The first rocket engineers in the 1940s and 1950s were a group of little-known women at the Jet Propulsion Laboratory in California. This delightful true story details how these women “computers,” as they were known then, calculated rocket trajectories by hand and were responsible for helping launch the first American satellites.

The Upstarts: How Uber, Airbnb, and the Killer Companies of the New Silicon Valley Are Changing the World
By Brad Stone
January 2017

Journalist Brad Stone has a knack for profiling reticent yet hugely successful technology entrepreneurs and explaining how their companies have shaped our lives. He did it in his 2013 book The Everything Store, about Jeff Bezos and Amazon, and is set to do it again in his upcoming book, The Upstarts, which focuses on Uber cofounder Travis Kalanick and Airbnb cofounder Brian Chesky. A lot of ink has already been spilled on these and other “New Silicon Valley” companies, but Stone should bring solid reporting and incisive analysis to the conversation.

Rethinking Capitalism: Economics and Policy for Sustainable and Inclusive Growth 
Edited by Mariana Mazzucato and Michael Jacobs

A series of essays by a number of prominent economists spells out why our policies have failed to address rising income inequality, slow productivity growth, and an overall sense that something is wrong with the economy. Not everyone will agree with the fixes, but Mazzucato and her colleagues do an excellent job in diagnosing the ailments. 

Innovation and Its Enemies: Why People Resist New Technologies
By Calestous Juma

A fascinating historical look at the struggles faced by new innovations, by Calestous Juma, the director of the Science, Technology and Globalization Project at Harvard Kennedy School. It includes chapters on coffee, margarine, and transgenic crops, but has plenty of lessons to teach us about the debates around today’s newest technologies.

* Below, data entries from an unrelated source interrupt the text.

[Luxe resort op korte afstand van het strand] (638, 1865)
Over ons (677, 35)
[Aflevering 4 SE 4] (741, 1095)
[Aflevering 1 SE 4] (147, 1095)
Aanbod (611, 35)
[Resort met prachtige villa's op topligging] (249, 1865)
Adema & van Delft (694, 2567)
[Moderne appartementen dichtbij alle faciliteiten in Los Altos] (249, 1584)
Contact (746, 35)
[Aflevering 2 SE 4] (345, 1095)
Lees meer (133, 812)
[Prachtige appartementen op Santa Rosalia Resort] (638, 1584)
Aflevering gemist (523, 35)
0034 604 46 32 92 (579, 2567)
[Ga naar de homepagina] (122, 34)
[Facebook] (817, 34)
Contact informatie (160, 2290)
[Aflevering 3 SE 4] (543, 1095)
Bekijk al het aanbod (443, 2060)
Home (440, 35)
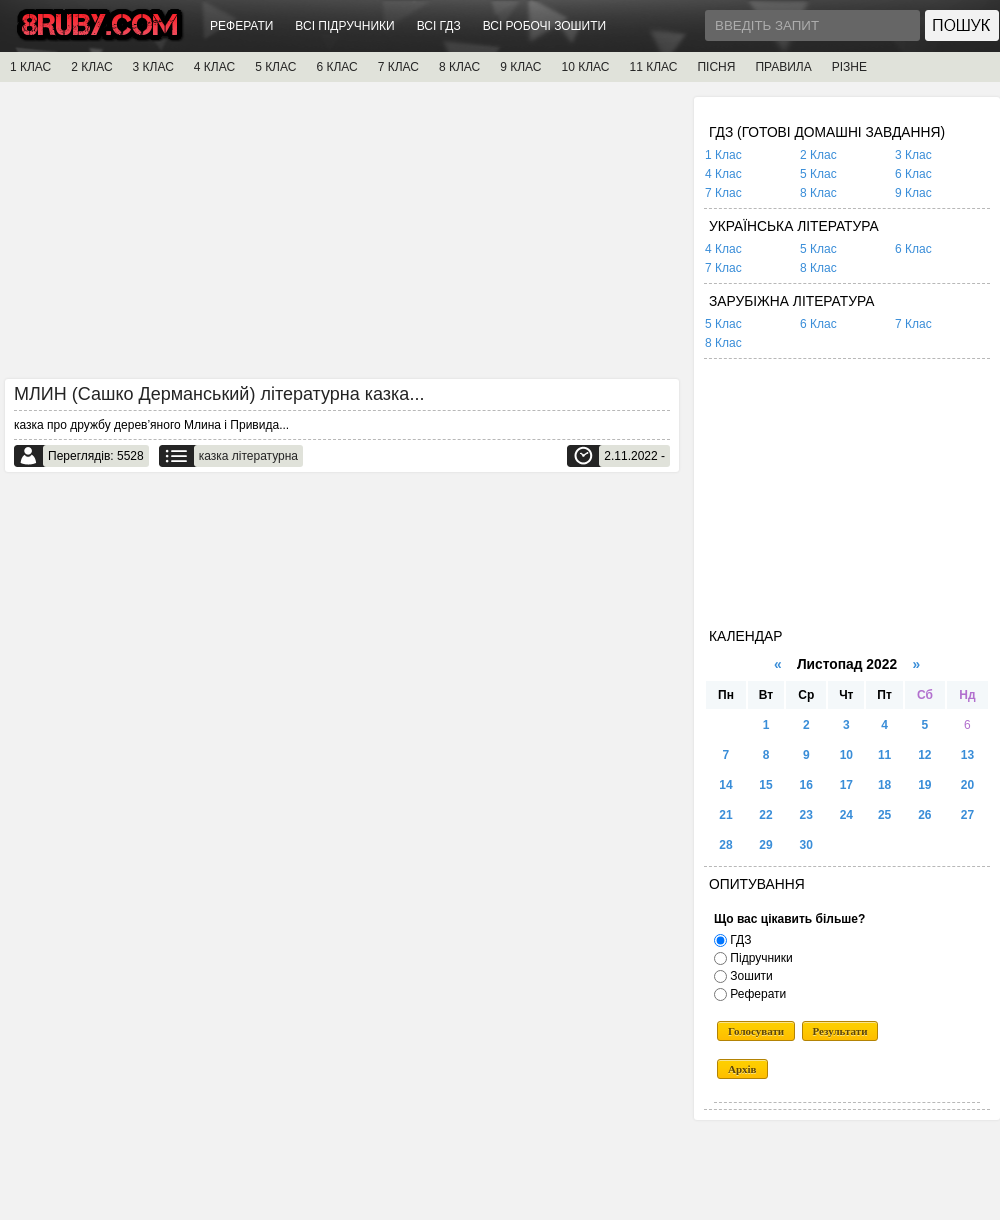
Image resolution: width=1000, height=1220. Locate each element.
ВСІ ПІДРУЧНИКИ (344, 26)
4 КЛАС (214, 67)
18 (884, 785)
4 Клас (723, 174)
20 (967, 785)
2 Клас (818, 155)
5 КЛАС (275, 67)
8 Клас (818, 193)
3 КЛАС (153, 67)
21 (725, 815)
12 (924, 755)
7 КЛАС (398, 67)
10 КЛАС (586, 67)
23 (806, 815)
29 (765, 845)
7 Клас (723, 193)
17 (846, 785)
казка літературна (248, 456)
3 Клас (913, 155)
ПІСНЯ (716, 67)
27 (967, 815)
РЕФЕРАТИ (241, 26)
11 (884, 755)
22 (765, 815)
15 (765, 785)
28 (725, 845)
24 (846, 815)
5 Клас (818, 174)
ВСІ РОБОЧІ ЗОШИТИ (545, 26)
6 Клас (913, 174)
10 (846, 755)
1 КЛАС (30, 67)
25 (884, 815)
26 (924, 815)
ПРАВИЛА (783, 67)
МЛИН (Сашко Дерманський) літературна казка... (219, 394)
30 (806, 845)
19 (924, 785)
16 (806, 785)
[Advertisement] (342, 237)
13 (967, 755)
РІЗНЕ (849, 67)
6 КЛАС (336, 67)
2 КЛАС (91, 67)
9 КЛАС (520, 67)
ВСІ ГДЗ (439, 26)
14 (725, 785)
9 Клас (913, 193)
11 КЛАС (653, 67)
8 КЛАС (459, 67)
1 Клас (723, 155)
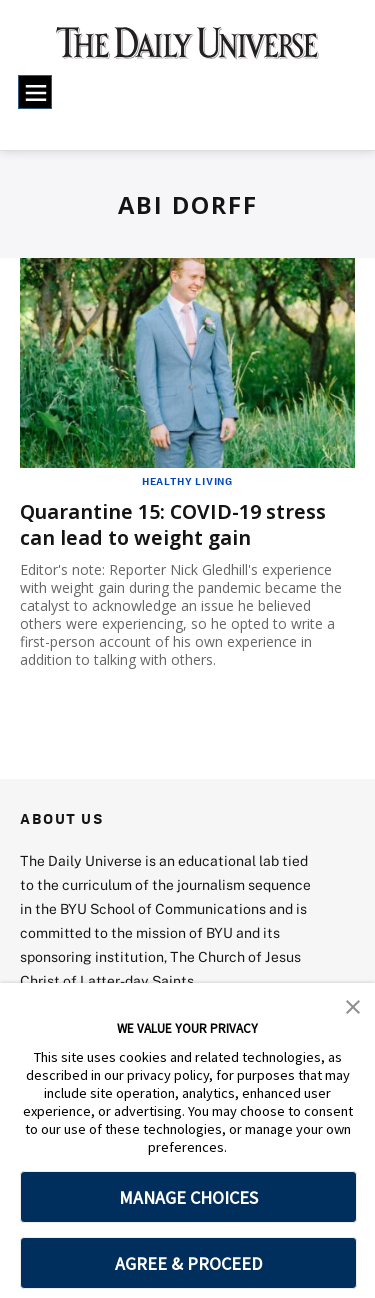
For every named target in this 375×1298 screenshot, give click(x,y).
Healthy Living (187, 481)
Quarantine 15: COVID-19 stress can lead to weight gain (175, 524)
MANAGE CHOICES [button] (188, 1197)
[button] (353, 1005)
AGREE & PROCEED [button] (188, 1263)
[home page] (187, 50)
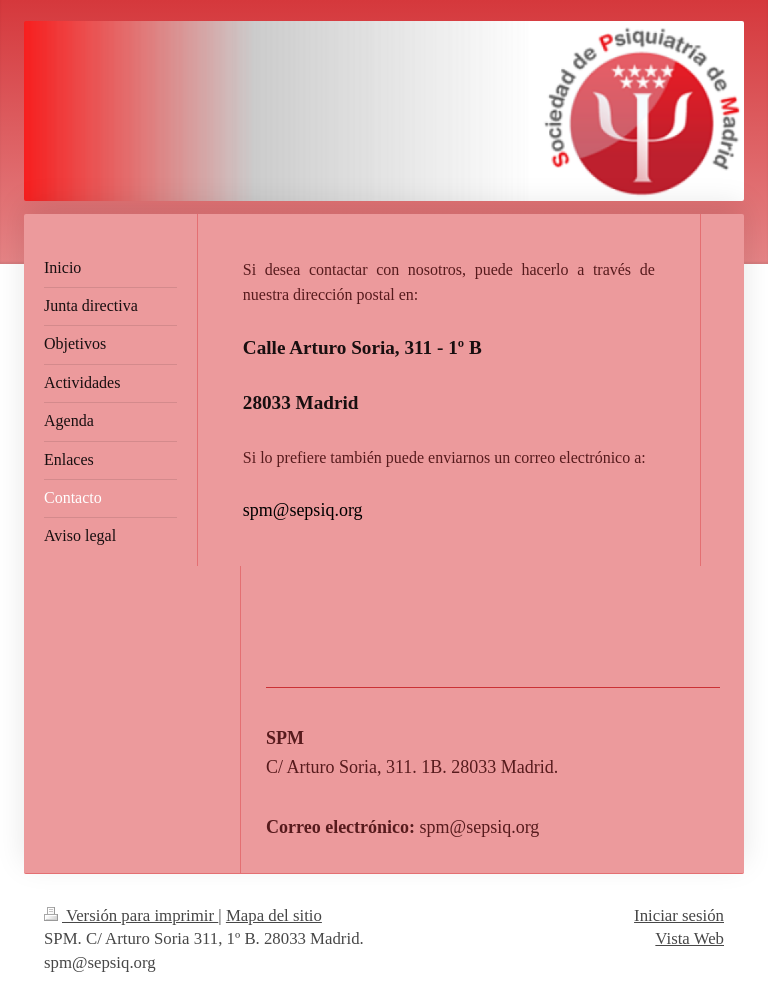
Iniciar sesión (679, 915)
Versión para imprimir (131, 915)
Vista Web (689, 938)
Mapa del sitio (274, 915)
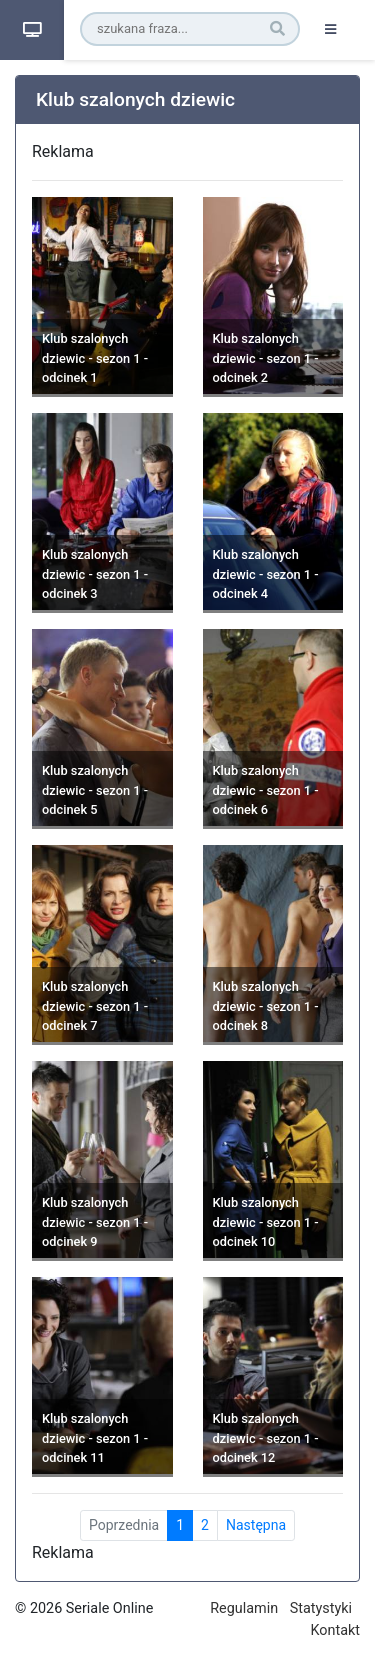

A Culture of Growth: The Origins of the Modern Economy
By Joel Mokyr 

Joel Mokyr argues that our obsession with pushing health, wealth, and prosperity to ever-greater heights isn't something innate or inevitable. Rather, it's a relatively recent invention, brought about by several accidents of history. Nevertheless, that drive has become so potent—and it has been so unimaginably beneficial to humanity—that Mokyr says we need it now more than ever if we're going to solve the increasingly tough challenges facing the world.

I Contain Multitudes: The Microbes Within Us and a Grander View of Life 
By Ed Yong

Ed Yong is one of the few writers eloquent enough to make a book about bacteria sound beautiful. Both deeply informative and immensely entertaining, Yong examines the complex microbial systems in us and around us with fascination and wonder, prompting the reader to consider the invisible yet innate connections between humans and our environment in a different light.